→ **Instruction**: In the data below, write out the lines between the one containing "At what (x,y)" and the one containing "Looking at the", inclusive, as a numbered list, omitting blank lines and the pictures.

→ **Exercise input**:
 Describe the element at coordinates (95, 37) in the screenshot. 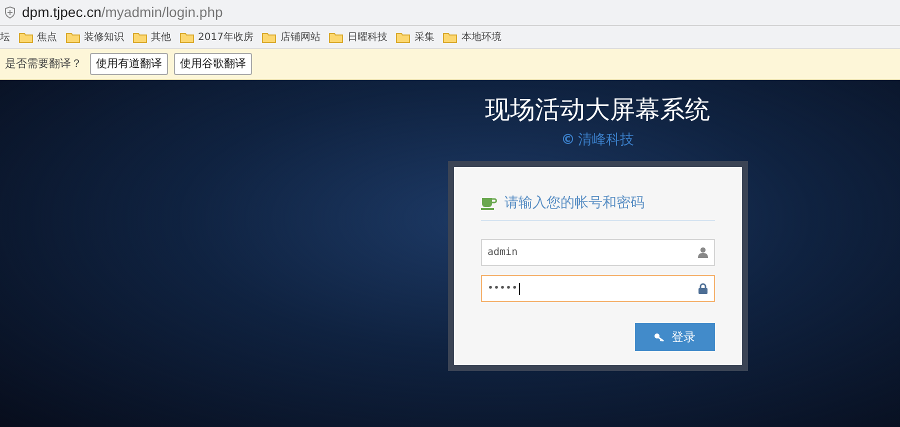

---

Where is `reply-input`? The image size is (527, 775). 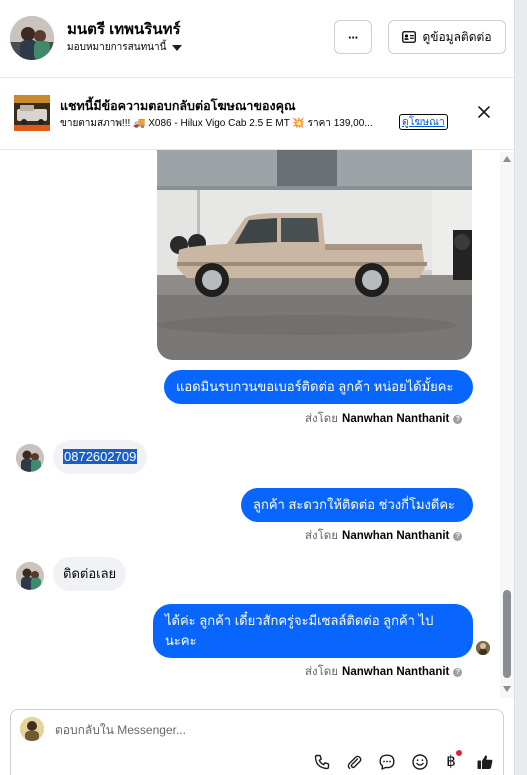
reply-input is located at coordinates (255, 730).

...

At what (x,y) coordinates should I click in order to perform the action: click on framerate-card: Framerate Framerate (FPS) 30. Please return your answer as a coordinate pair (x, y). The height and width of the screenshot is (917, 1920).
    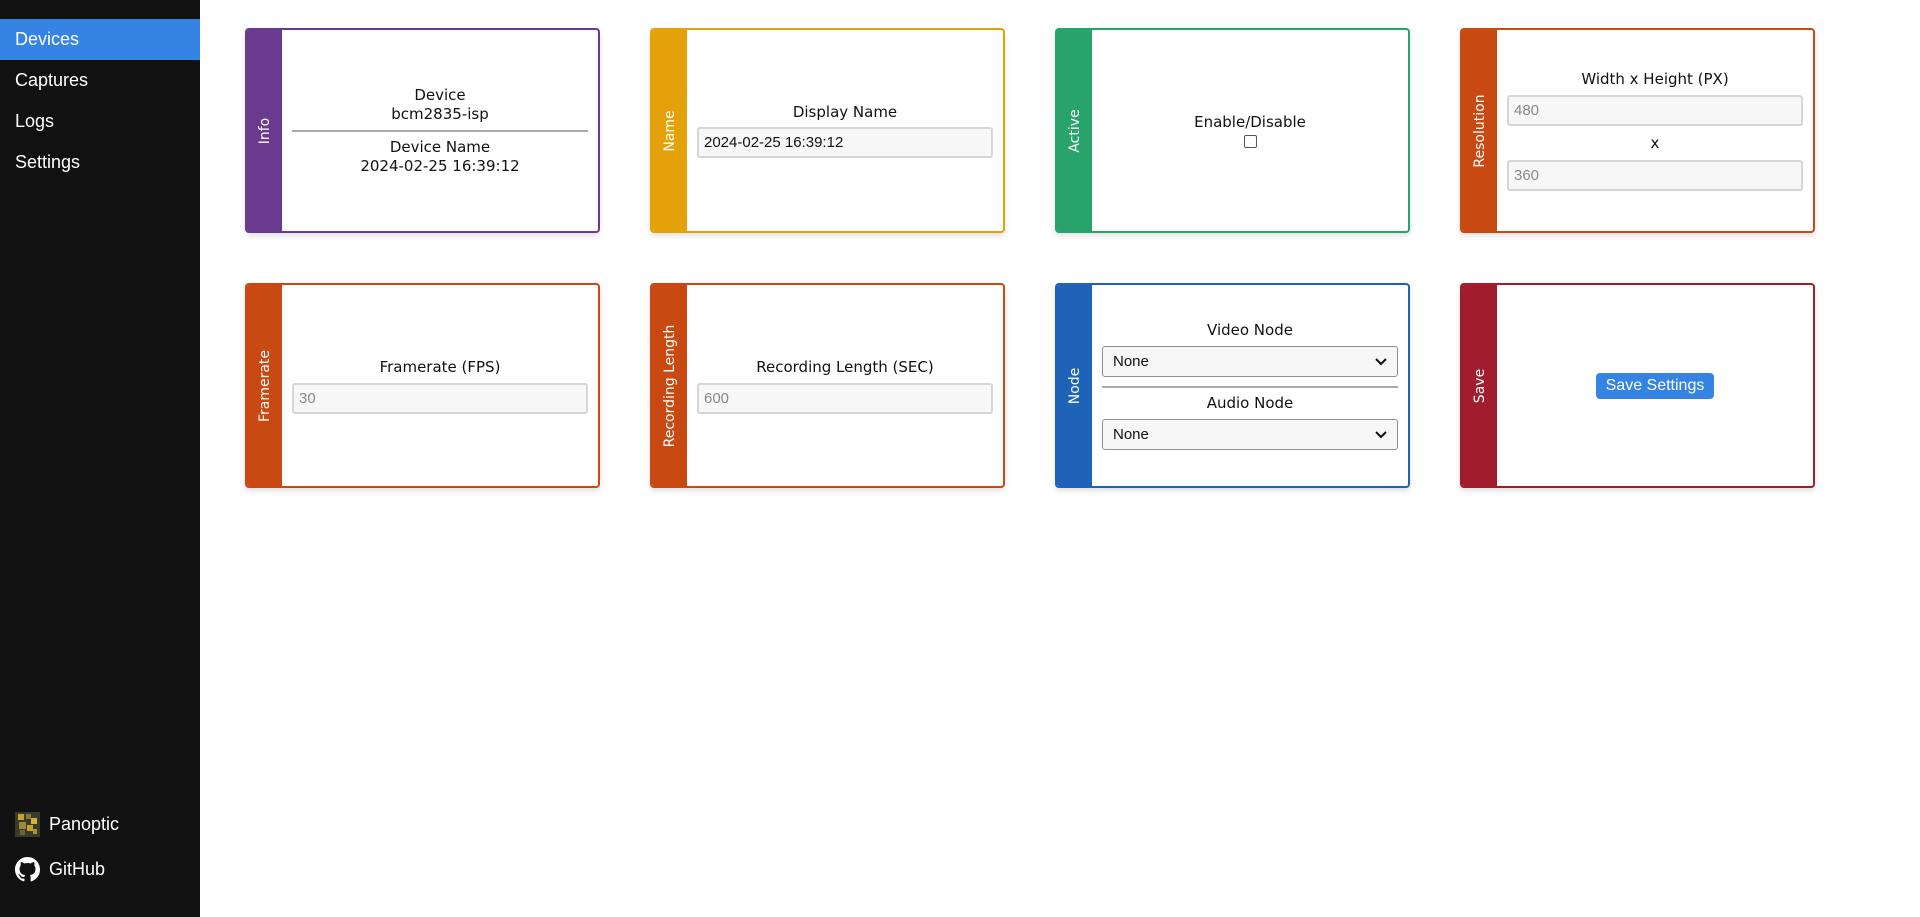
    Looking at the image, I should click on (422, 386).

→ **Expected answer**:
1. At what (x,y) coordinates should I click in order to perform the action: click on framerate-card: Framerate Framerate (FPS) 30. Please return your answer as a coordinate pair (x, y). The height and width of the screenshot is (917, 1920).
2.     Looking at the image, I should click on (422, 386).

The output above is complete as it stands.